Since she is only 6, she thought that over for a few seconds. While her Mum glared at me, she looked me straight in the eye and asked, “Why doesn’t the homeless guy come over and do the work, and you can just pay him the $50?”

And I said, “Welcome to the National Party.”

Give a man a fish, and you feed him for a day. Teach a man to fish, and you feed him for a lifetime. But ignore the National plug at the end of course, check our our welfare policy instead!

Meet the Candidates meetings

Two “Meet the Candidates” meetings this week I will be attending:

  • Wednesday 29 October, 7:30pm, Lincoln Community Centre, Lincoln
    Selwyn electorate
  • Thursday 30 October, 7:30pm, Cracroft Community Centre, Old Stone House, Shalamar Drive
    Wigram electorate

Feel free to come along, it would be great to meet you.

On the campaign trail

Amy Adams, David Coates and myself had a productive time today talking to people at the Hororata Fair. Well I know I and Amy Adams did, Coates wasn’t wearing any badge (although he had a red tie) so was not recognisable as a candidate unless you already knew him, and I didn’t see him talking to too many people. Strong National heartland though so he can be expected to have little luck!

I was the only candidate that had taken the initiative to get prior approval to attend and advertise there from the organisers, and purchase a stall, which as it turned out was bang in the centre of the entire fair, so from nearly any position if you looked round my truck (with billboards) was plainly seen. I can only thank the organisers for selecting an excellent location for me.

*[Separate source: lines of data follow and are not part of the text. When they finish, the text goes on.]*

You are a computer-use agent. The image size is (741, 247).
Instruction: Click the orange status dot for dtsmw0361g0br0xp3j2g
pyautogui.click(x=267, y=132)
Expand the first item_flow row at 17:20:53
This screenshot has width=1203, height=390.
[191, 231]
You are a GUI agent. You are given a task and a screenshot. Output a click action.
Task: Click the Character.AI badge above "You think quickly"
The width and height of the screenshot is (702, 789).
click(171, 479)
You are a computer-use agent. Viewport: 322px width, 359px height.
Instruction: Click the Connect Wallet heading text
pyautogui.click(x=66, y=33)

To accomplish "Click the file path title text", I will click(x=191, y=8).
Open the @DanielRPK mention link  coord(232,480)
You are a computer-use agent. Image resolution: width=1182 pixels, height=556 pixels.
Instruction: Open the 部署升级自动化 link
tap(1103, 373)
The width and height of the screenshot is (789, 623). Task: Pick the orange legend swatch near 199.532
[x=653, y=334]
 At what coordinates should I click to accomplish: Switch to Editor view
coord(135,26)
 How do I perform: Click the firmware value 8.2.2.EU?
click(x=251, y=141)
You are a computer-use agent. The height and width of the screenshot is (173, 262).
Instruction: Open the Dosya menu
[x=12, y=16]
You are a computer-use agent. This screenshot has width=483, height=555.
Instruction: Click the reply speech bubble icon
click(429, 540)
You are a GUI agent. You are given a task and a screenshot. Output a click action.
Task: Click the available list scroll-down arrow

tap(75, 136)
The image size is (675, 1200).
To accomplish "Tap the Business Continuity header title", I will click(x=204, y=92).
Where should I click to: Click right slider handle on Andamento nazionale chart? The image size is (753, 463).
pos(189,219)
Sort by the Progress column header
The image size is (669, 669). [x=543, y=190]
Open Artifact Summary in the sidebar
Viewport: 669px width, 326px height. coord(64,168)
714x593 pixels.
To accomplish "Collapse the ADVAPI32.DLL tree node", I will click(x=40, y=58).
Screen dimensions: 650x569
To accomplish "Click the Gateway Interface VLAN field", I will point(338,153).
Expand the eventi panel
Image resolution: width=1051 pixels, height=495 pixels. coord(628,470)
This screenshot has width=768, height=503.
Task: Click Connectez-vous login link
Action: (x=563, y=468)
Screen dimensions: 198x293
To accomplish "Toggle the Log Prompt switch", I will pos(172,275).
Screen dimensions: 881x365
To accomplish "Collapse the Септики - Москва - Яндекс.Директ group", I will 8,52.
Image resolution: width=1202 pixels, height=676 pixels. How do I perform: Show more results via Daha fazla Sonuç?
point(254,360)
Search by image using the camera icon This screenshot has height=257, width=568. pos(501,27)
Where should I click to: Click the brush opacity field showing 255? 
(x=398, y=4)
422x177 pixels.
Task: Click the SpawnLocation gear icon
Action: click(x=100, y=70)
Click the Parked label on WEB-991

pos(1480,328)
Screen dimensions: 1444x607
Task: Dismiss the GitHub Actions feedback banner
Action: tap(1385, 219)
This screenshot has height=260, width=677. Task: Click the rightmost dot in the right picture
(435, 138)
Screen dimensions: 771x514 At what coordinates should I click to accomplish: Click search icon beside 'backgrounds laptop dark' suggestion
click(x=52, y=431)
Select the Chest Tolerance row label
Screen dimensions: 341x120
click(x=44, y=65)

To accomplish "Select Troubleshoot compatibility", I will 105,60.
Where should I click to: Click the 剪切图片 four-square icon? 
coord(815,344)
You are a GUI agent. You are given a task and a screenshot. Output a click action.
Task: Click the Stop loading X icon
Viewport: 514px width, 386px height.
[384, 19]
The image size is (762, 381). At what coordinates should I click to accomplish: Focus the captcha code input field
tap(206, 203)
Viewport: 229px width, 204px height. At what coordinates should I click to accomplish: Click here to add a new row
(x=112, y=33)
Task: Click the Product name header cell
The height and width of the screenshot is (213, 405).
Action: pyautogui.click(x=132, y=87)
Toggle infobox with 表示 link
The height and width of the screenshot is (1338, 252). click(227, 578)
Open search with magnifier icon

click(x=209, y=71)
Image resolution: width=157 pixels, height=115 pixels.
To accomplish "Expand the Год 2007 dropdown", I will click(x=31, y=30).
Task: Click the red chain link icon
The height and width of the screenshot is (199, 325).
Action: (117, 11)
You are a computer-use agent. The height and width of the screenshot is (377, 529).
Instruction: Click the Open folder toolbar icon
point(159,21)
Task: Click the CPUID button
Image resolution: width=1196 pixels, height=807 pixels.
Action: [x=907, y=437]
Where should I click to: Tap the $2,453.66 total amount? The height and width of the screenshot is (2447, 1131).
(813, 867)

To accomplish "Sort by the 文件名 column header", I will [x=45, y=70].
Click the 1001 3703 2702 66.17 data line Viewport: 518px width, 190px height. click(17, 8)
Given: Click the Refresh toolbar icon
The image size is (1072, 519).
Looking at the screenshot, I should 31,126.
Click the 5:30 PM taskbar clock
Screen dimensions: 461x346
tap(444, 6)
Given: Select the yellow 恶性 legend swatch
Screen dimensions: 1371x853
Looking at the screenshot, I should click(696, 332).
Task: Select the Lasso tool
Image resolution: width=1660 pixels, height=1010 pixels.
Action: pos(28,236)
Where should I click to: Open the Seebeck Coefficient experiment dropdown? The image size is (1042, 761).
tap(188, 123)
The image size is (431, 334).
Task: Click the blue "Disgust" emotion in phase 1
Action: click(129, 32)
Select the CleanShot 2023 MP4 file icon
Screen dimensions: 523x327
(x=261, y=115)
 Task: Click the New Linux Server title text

I had a good response and talked to a lot of people, many of whom were interested in the party. Plenty of people are intending to vote National or Act too, which is encouraging as it all points towards a change of government – but this is to be expected in a rural area.

Drinking age

In the minor parties debate tonight, Tariana Turia, Winston Peters and Jim Anderton supported raising the drinking age back to 20. Rodney Hide did not support this, nor did Peter Dunne or Jeanette Fitzsimons, who both pointed out that the problem binge-drinkers are the 13-year-olds, for whom alcohol is illegal anyway. In their opinion changing the drinking age would not affect this at all.

I disagree. Where are these 13-year-olds getting their alcohol from? Sometimes their parents, but not normally enough to really get them into trouble. I would suspect they are primarily getting it from 18-year-old friends.

Raising the age from 18 to 20 won’t stop 18-year-olds drinking. They have always been able to obtain alcohol from their older friends. But it will make it a lot harder for 13-year-olds to obtain alcohol, because they will usually have fewer 20-year-old friends. So raising the drinking age should be an effective way of combatting teenage alcohol abuse.

Jeanette Fitzsimons and Referenda

I noted that when Jeanette Fitzsimons was asked if the Greens would honour the result of a referendum on MMP, she indicated that of course they would.

So I assume, to be consistent, she will also honour the will of the people next year when we have a referendum on the smacking law?

Fat chance of that, but you can always dream.